* Assignment: Leave the pictures out. Retype exactly the lines below from the one containing "Given: Select the translate move tool" through the one containing "Task: Open Photoshop in the dock", and no others.

* Data for review:
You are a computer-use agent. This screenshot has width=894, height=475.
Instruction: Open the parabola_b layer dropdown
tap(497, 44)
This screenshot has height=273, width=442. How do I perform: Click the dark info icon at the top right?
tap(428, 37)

...

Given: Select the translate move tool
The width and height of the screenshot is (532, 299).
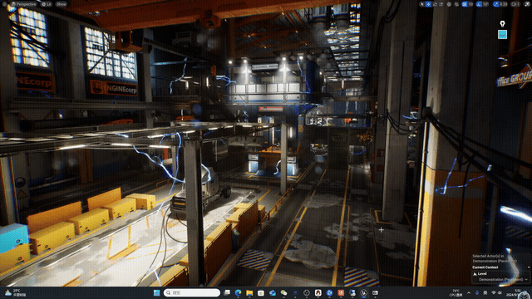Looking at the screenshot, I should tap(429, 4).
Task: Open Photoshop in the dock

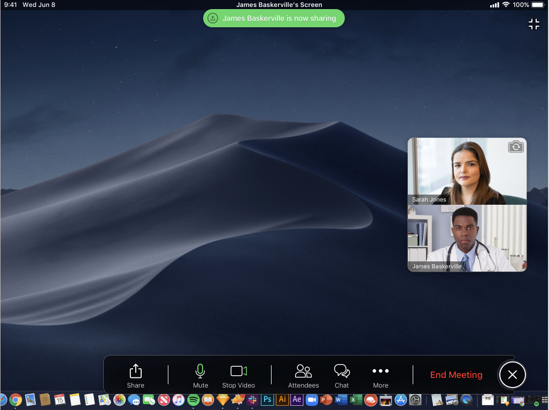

* Answer section:
Given: Select the translate move tool
The width and height of the screenshot is (532, 299).
Looking at the screenshot, I should tap(429, 4).
Task: Open Photoshop in the dock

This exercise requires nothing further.